Salespeople also play an important role in CRM, as maximizing sales effectiveness and increasing sales productivity is the driving force behind CRM implementation. Empowering sales managers are listed as one of the top 5 CRM trends by 2013.
Another related development is vendor relationship management (VRM), which provides tools and services that allow customers to manage their individual relationships with vendors. VRM development has evolved from efforts by ProjectVRM at the Berkman Center for Internet & amp; Harvard; Community Identity Internet Workshops and Identity Commons, as well as by more and more startup and established companies. VRM is the subject of a cover story in the May 2010 issue of CRM Magazine .

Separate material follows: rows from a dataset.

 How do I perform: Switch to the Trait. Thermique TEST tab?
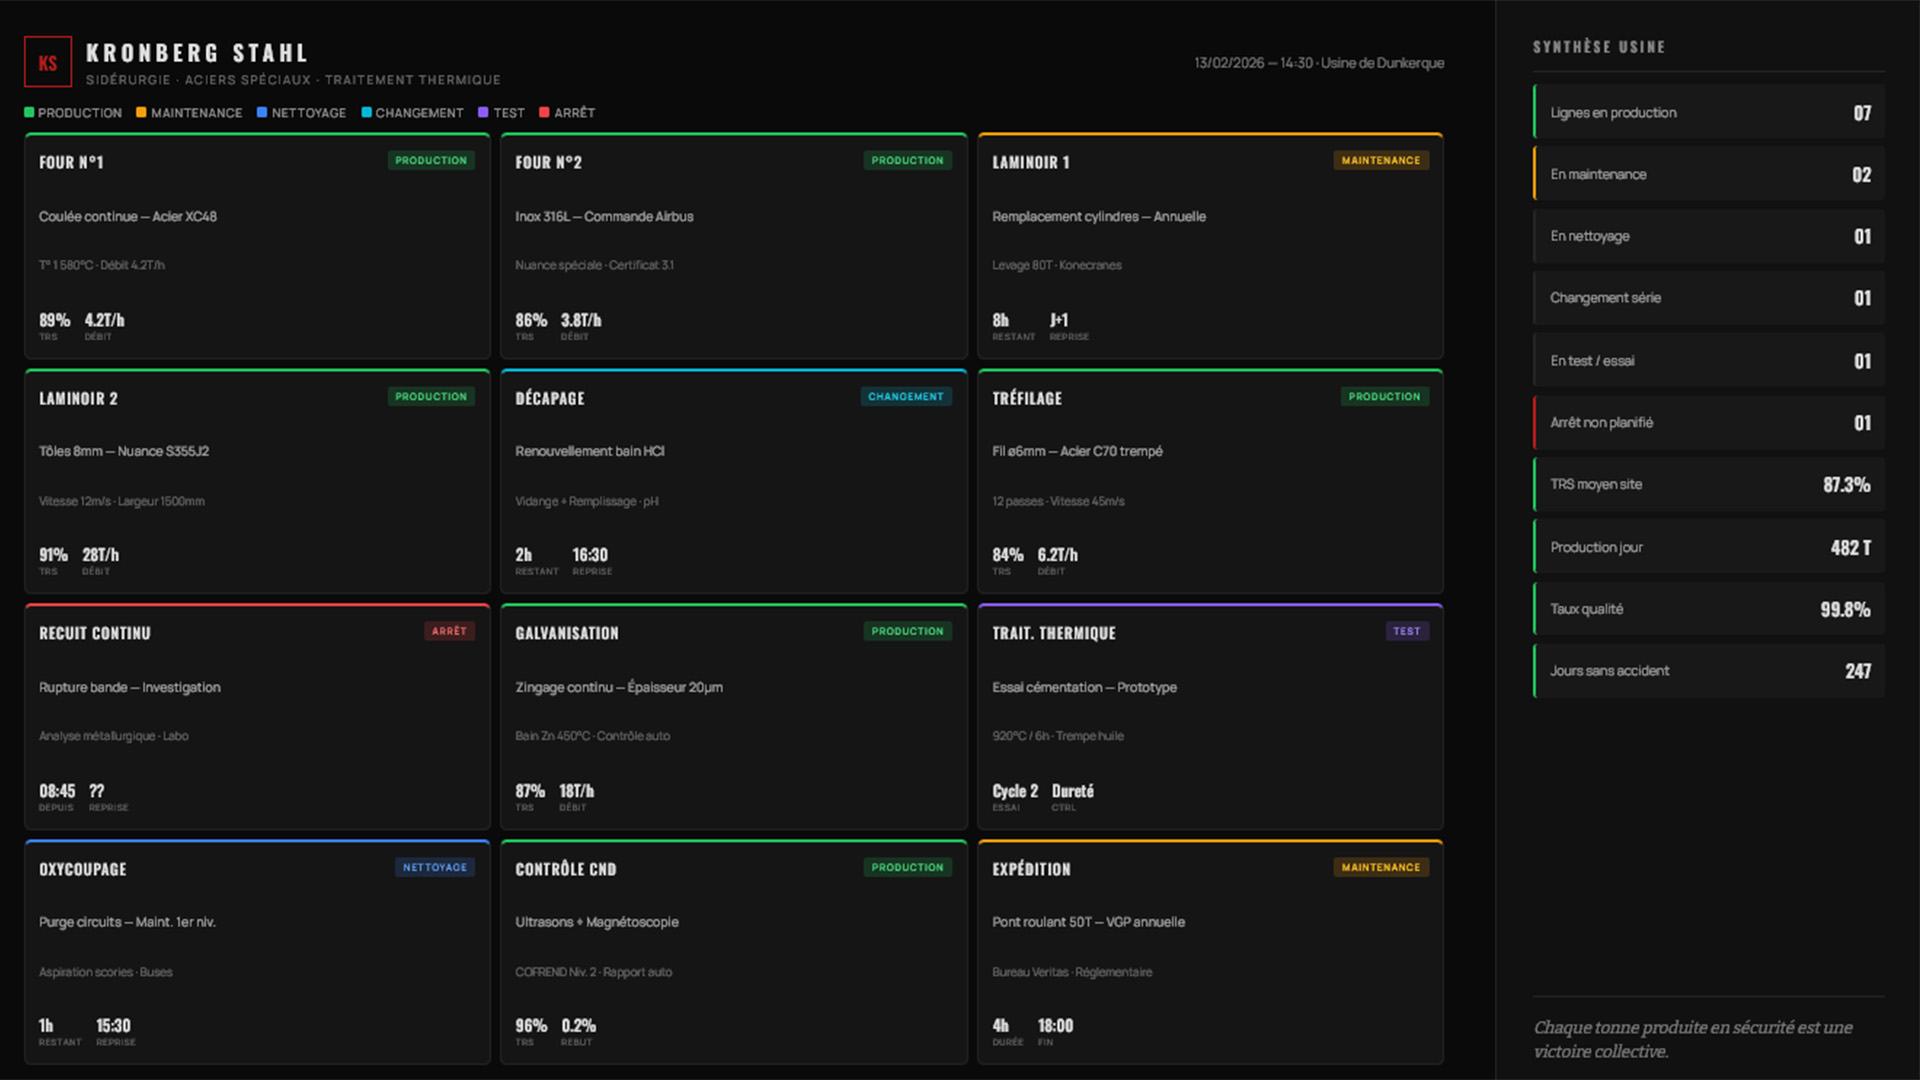pyautogui.click(x=1406, y=631)
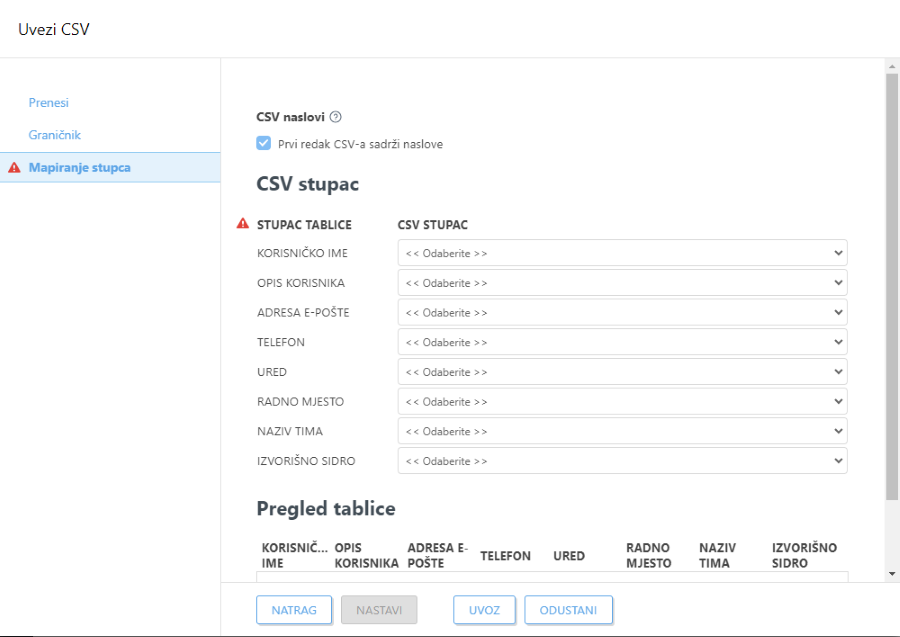Cancel the import via ODUSTANI

(x=568, y=609)
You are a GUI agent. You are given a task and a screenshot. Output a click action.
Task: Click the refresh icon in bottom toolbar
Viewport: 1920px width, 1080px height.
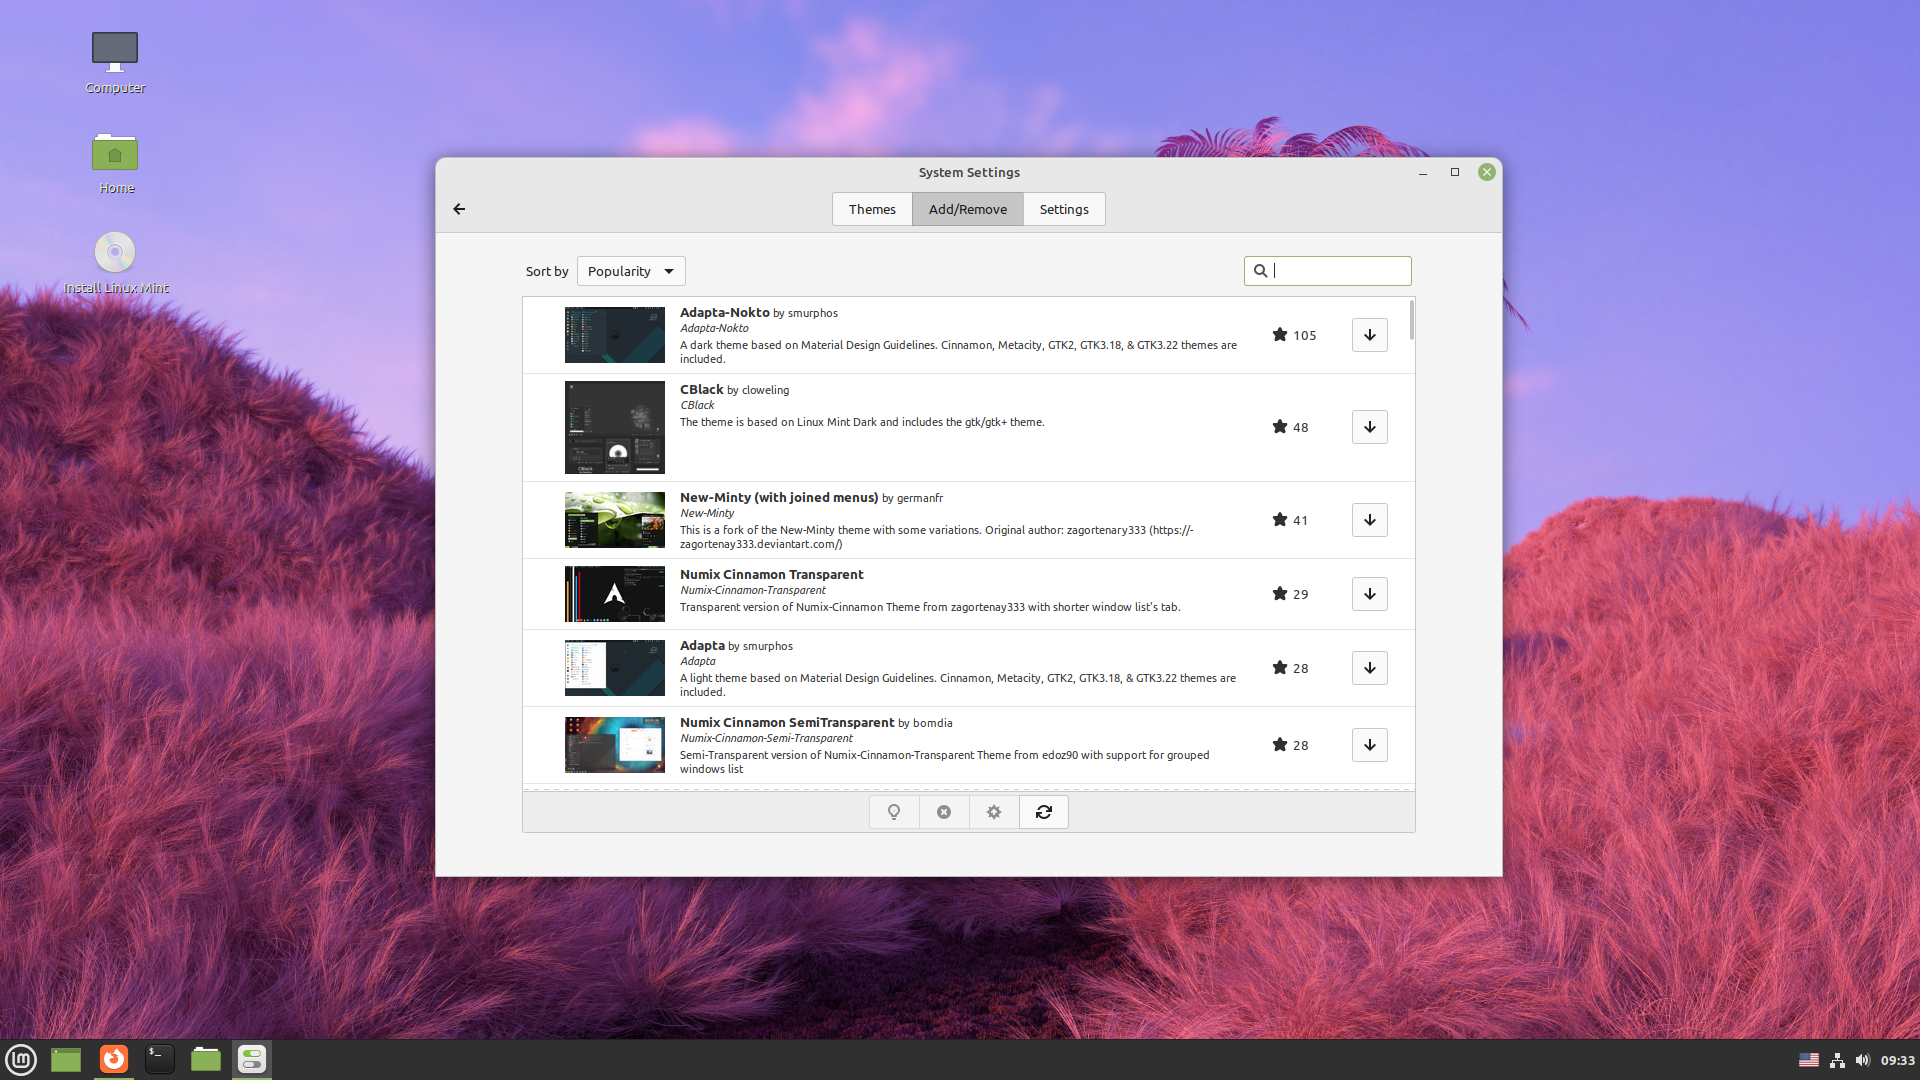coord(1043,812)
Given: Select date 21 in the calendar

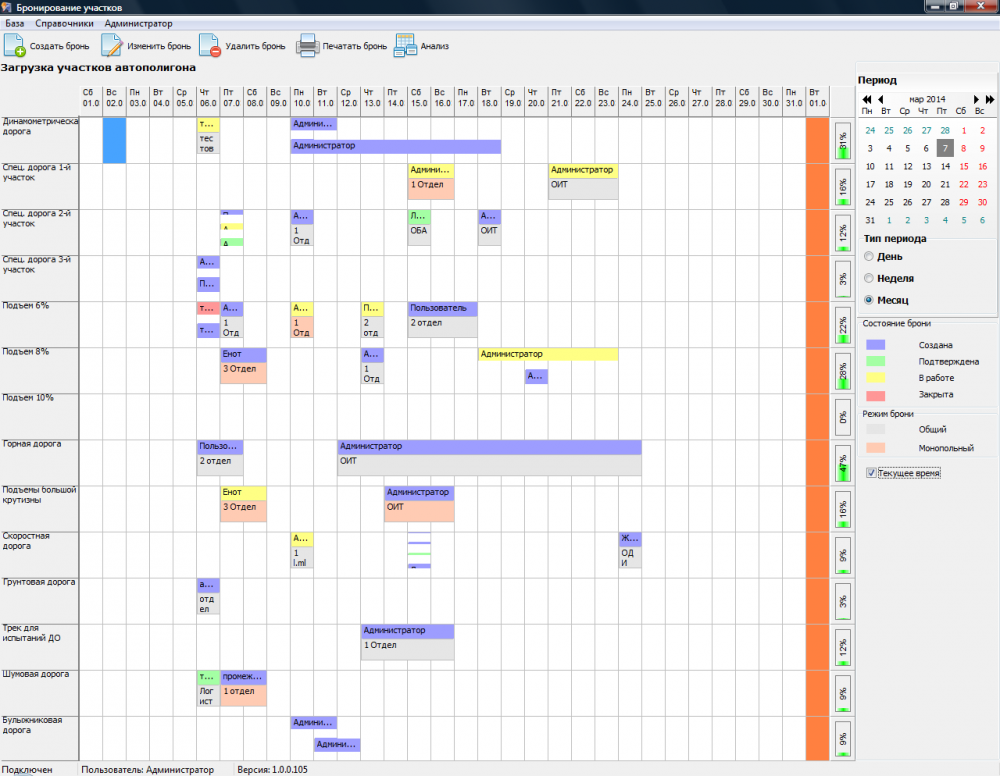Looking at the screenshot, I should [945, 184].
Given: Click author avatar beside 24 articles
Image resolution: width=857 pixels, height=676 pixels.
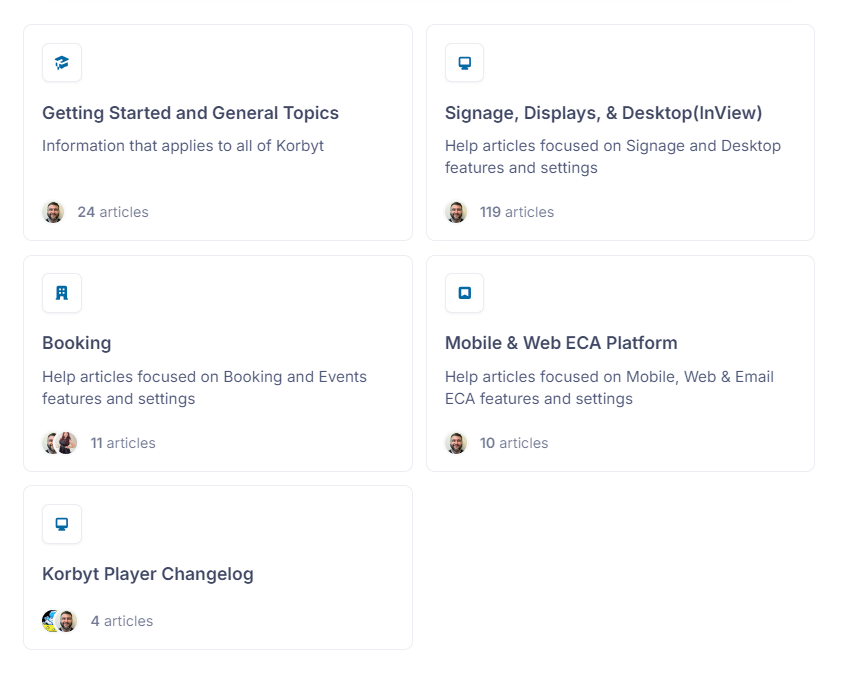Looking at the screenshot, I should pos(54,212).
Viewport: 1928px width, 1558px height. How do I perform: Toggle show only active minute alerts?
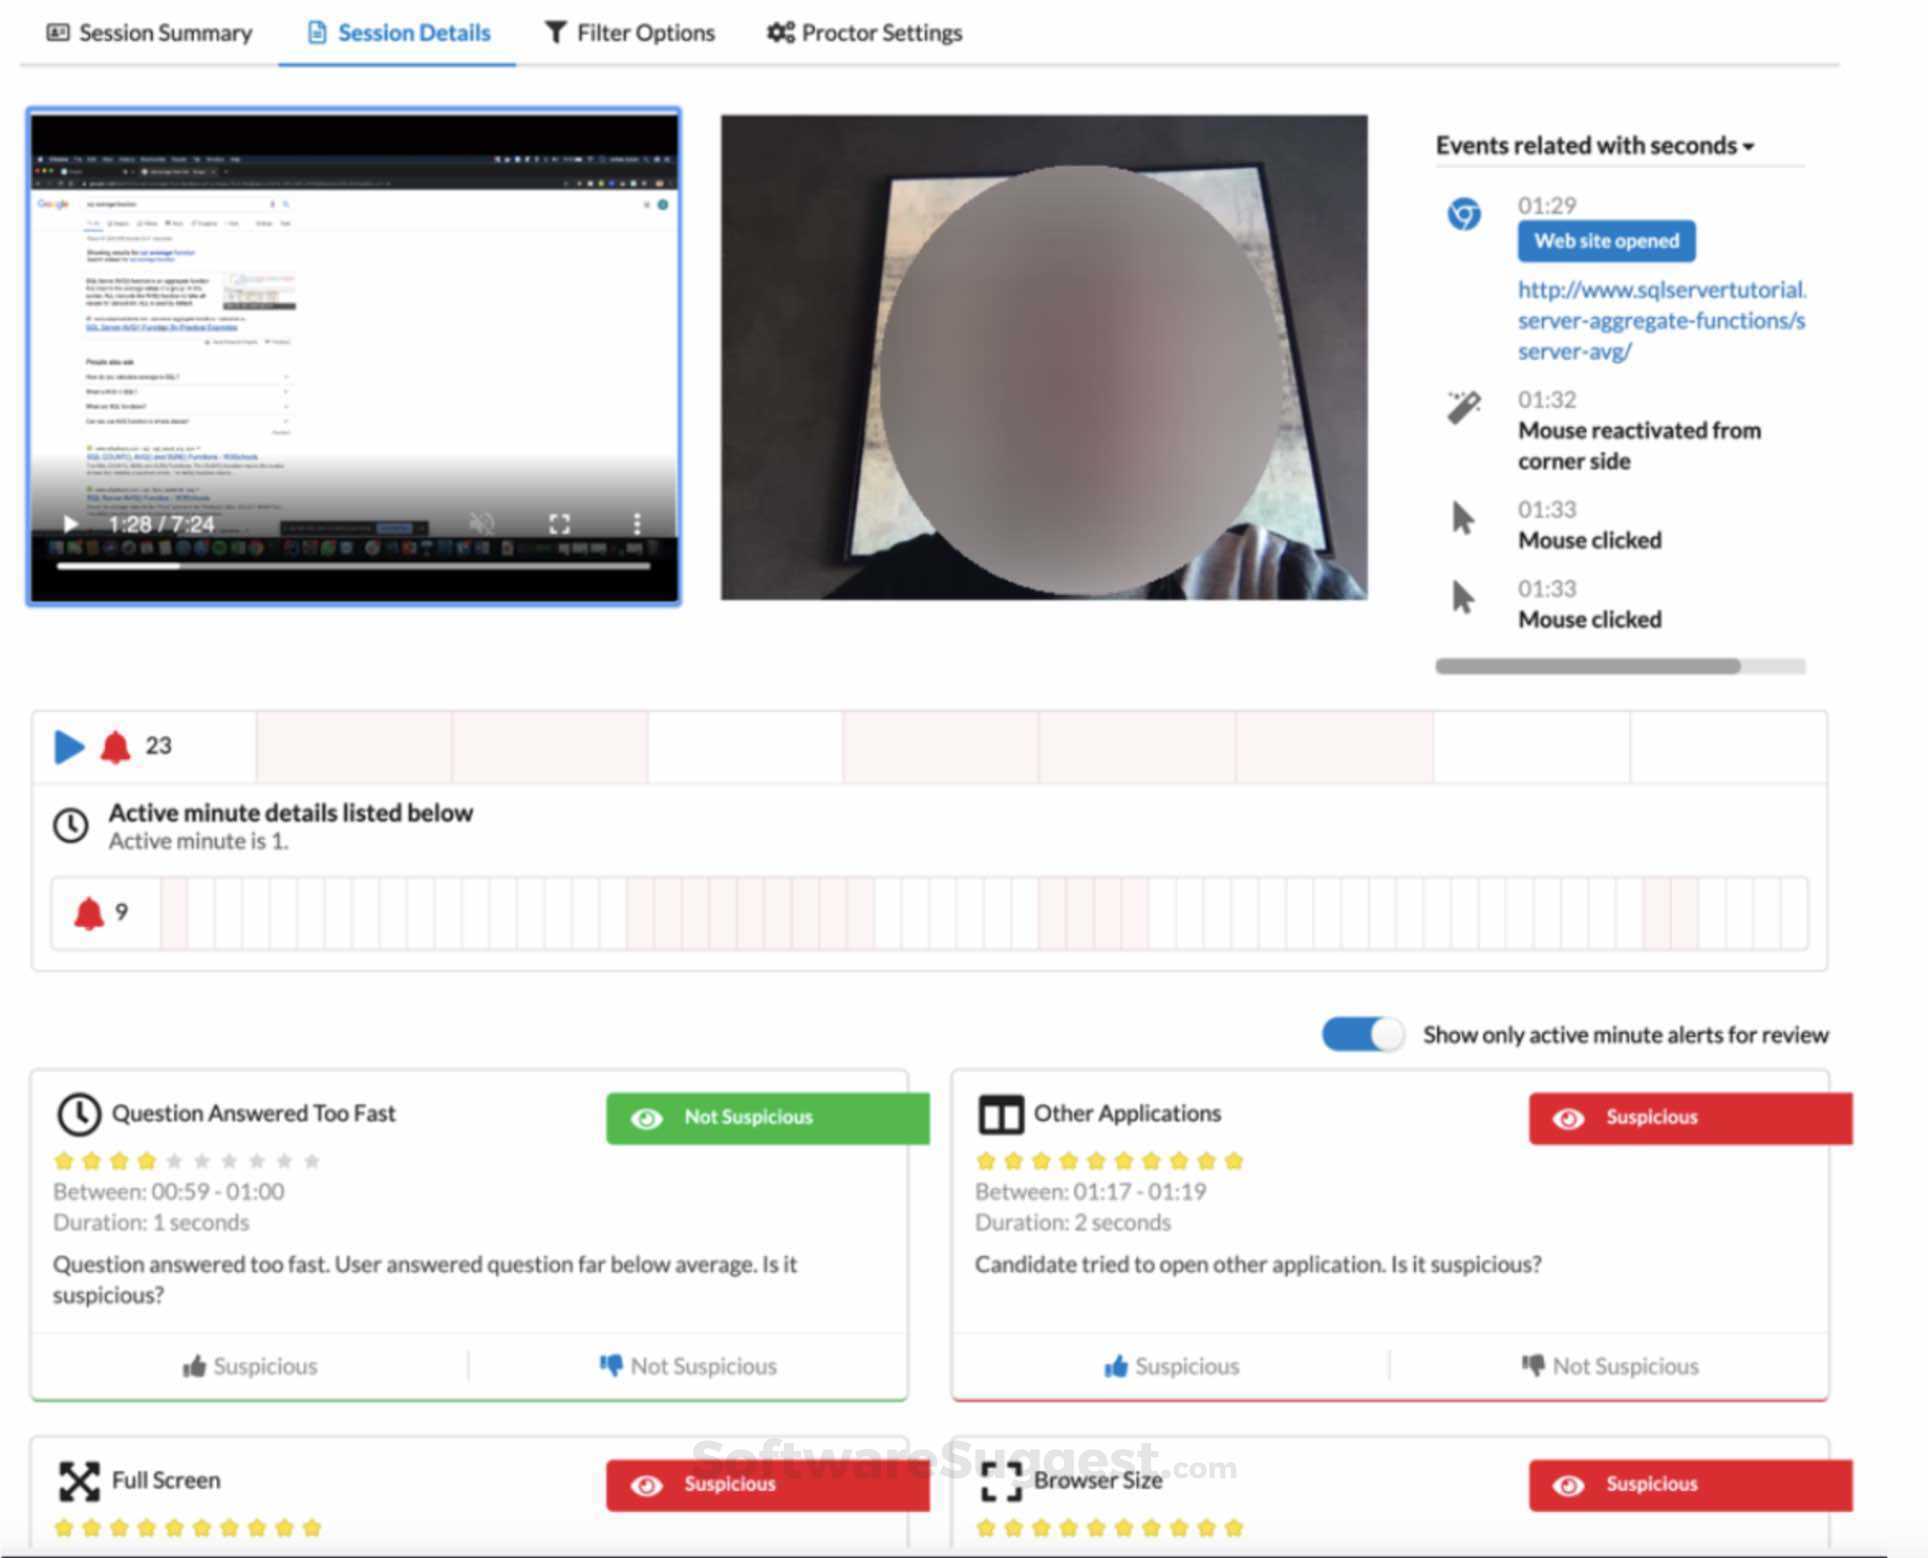[1362, 1034]
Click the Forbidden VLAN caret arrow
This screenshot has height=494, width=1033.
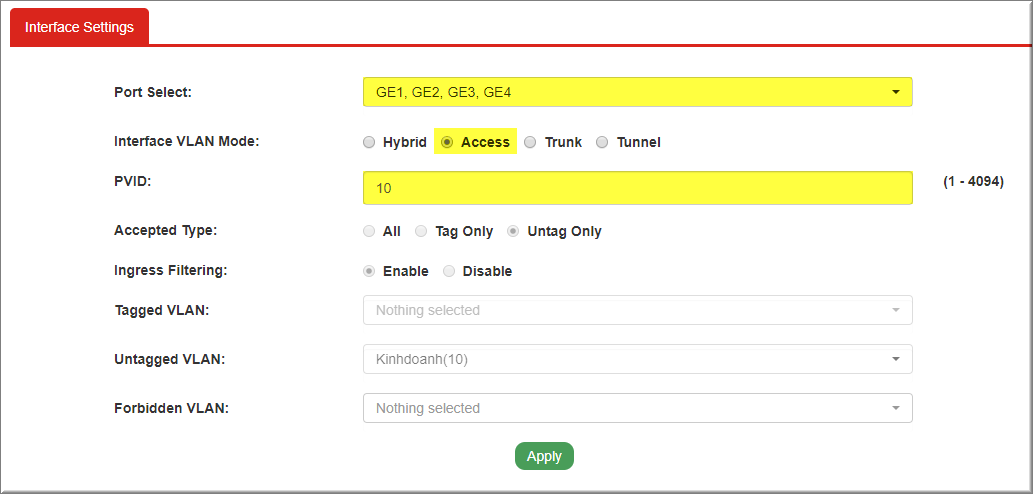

Pharmaceutical companies are some of the first investors in sales force automation (SFA) and some are in the implementation of their third or fourth generation. However, to date, deployments do not extend beyond the SFA - limiting their scope and interest in Gartner analysts.
Another noteworthy trend is the rise of Customer Success as a discipline within the company. More and more companies are forming a Customer Success team as separate from the traditional Sales team and their task by managing existing customer relationships. This trend is driving demand for additional capabilities for a more thorough understanding of customer health, which is the limit for many existing vendors in space. As a result, more and more new entrants enter the market, while existing vendors add capabilities in this area to their suite. By 2017, artificial intelligence and predictive analysis are identified as the latest trends in CRM.
Criticism
Companies face major challenges when trying to implement a CRM system. Consumer firms often manage their customer relationships at random and unprofitable. They may not effectively or adequately use their connection with their customers, due to misunderstanding or misinterpretation of CRM system analysis. Clients who want to be treated more like friends can be treated like just a party for exchanges, rather than unique individuals, because, at times, the lack of a bridge between CRM data and CRM analysis output. Many studies show that customers are often frustrated by the inability of companies to meet their relationship expectations, and on the other hand, companies do not always know how to translate the data they get from CRM software into a viable action plan. In 2003, a Gartner report estimated that over $ 2 billion had been spent on unused software. According to CSO Insights, less than 40 percent of the 1,275 participating companies have a 90 percent adoption rate. Many companies only use CRM systems partially or fragmented. In a 2007 UK survey, four-fifth senior executives reported that their biggest challenge was to ask their staff to use the system they had installed. 43 percent of respondents said they use less than half the functionality of the existing system. However, market research on consumer preferences can increase CRM adoption among developing country consumers.
Customer data collection such as personally identifiable information must strictly comply with customer privacy laws, which often require additional expenses for legal support.
Part of the paradox with CRM comes from the challenge of determining exactly what CRM is and what it can do for a company. The CRM paradigm, also called the "Dark Side of CRM", can involve favoritism and different treatment from multiple customers.
CRM technology can easily become ineffective if there is no proper management, and they are not implemented correctly. Data sets must also be connected, distributed and properly organized, so that users can access the information they need quickly and easily. Research studies also show that customers are increasingly dissatisfied with the contact center experience due to slowness and waiting times. They also request and demand multiple channels of communication with companies, and these channels must transfer information smoothly. Therefore, it is increasingly important for companies to provide a consistent and reliable cross-channel customer experience.